Arteta po porażce z Burnley: Mieliśmy całkowitą kontrolę. Momentami graliśmy fantastycznie

fot. MDI / Shutterstock.com
Norbert Bożejewicz
Źródło: BBC Radio 5 Live | Sky Sports

Menedżer Arsenalu Mikel Arteta przyznał, że nadmierna motywacja oraz chęć zwycięstwa nie okazała się sprzymierzeńcem londyńczyków w starciu z Burnley (0:1).

„Kanonierzy” przystępowali do pojedynku z „The Clarets” w roli murowanych faworytów do zgarnięcia kompletu punktów i w efekcie zbliżenia się do grona zespołów zamieszanych w walkę o zajęcie miejsc premiowanych grą w europejskich pucharach.
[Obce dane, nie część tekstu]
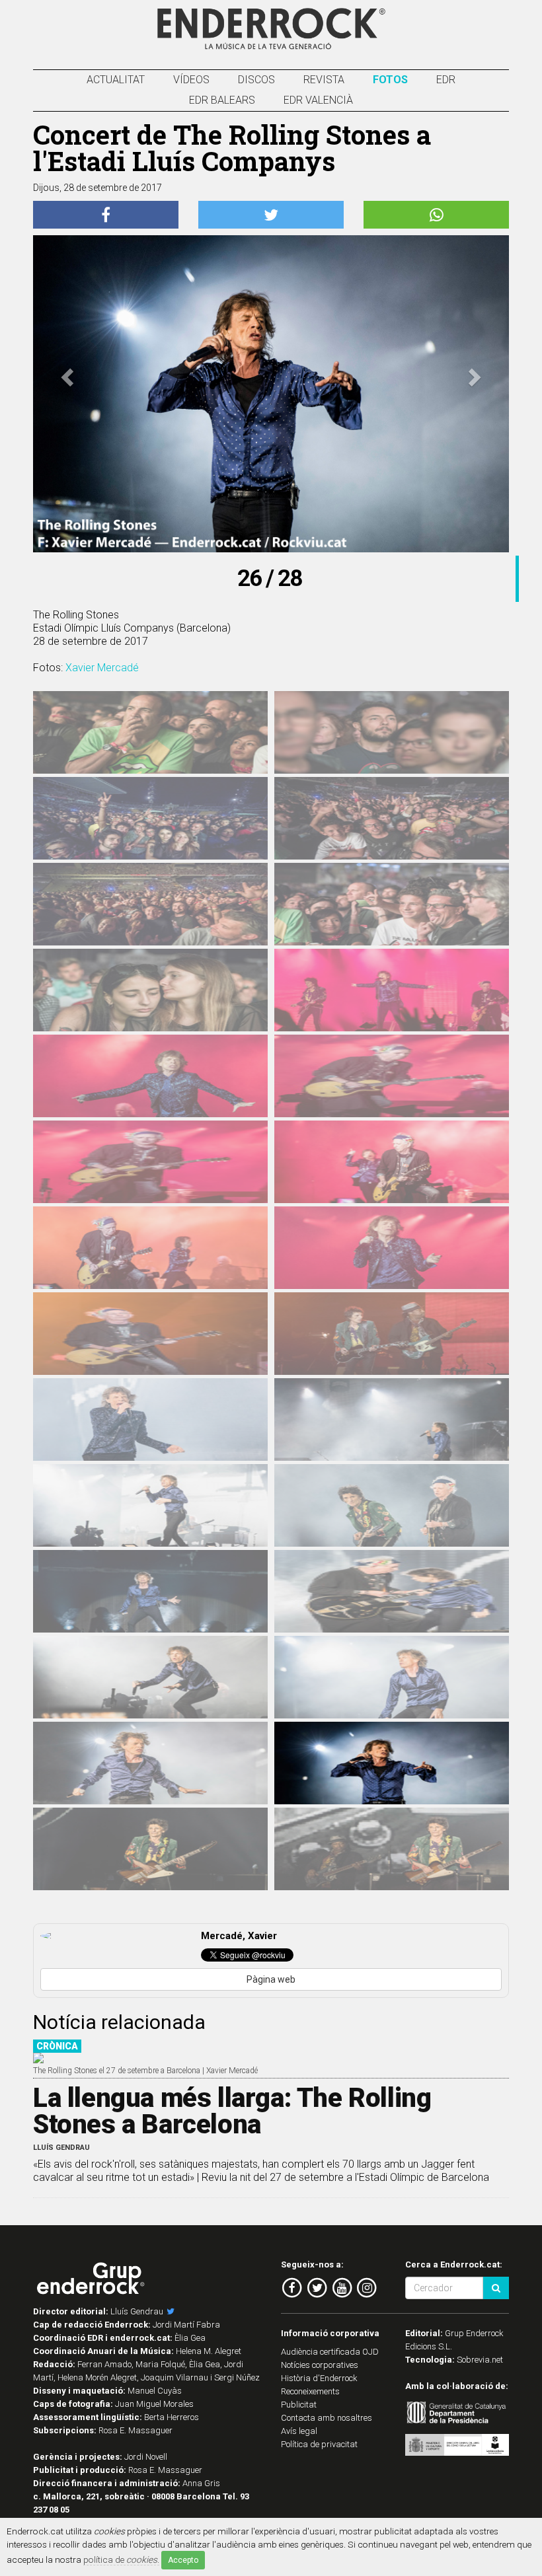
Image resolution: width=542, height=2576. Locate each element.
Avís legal (299, 2431)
Drużyna prowadzona przez Mikela Artetę wygląda przez większą część spotkania na zespół niezwykle mocno nastawiony na osiągnięcie wyznaczonego celu.

Ten fakt nie okazał się ostatecznie sprzymierzeńcem gospodarzy, bo zostali zmuszeni do kończenia meczu w osłabieniu po czerwonej kartce ujrzanej przez Granita Xhakę za niesportowe zachowania.

To zdarzenie otworzyło przed gośćmi szansę na sprawienie niespodzianki, którą zdołali wykorzystać za sprawą samobójczego trafienia Pierre'a-Emericka Aubameyanga.

Tym samym ekipa z Emirates Stadium poniosła już siódmą porażkę w tym sezonie i plasuje się obecnie na odległym piętnastym miejscu w tabeli Premier League z zaledwie trzynastoma zdobytymi punktami.

Rozczarowania z dotychczasowych wyników nie ukrywa hiszpański szkoleniowiec Arsenalu, który uważa, że ten stan rzeczy jest w dużej mierze spowodowany przez zbyt dużą chęć jego zawodników do poprawienia sytuacji klubu.

- Mieliśmy całkowitą kontrolę nad przebiegiem spotkania aż do momentu wykluczenia Granita Xhaki. Tworzyliśmy sytuacje, naciskaliśmy na przeciwnika, nastawienie piłkarzy było niesamowite i sposób, w jakim graliśmy chwilami był fantastyczny. Myślę, że moi zawodnicy byli prawdopodobnie zbyt bojowo nastawieni w kluczowych momentach, co doprowadziło do przekroczenia linii i utraty jednego z nich. Mówiąc o ich bojowym nastawieniu chodzi mi o to, że są bardzo oddani temu, co próbują zrobić i starają się to wykonać jak najlepiej. Zgromadzona energia została jednak wykorzystana w niewłaściwym momencie i osłabiliśmy się - powiedział Arteta.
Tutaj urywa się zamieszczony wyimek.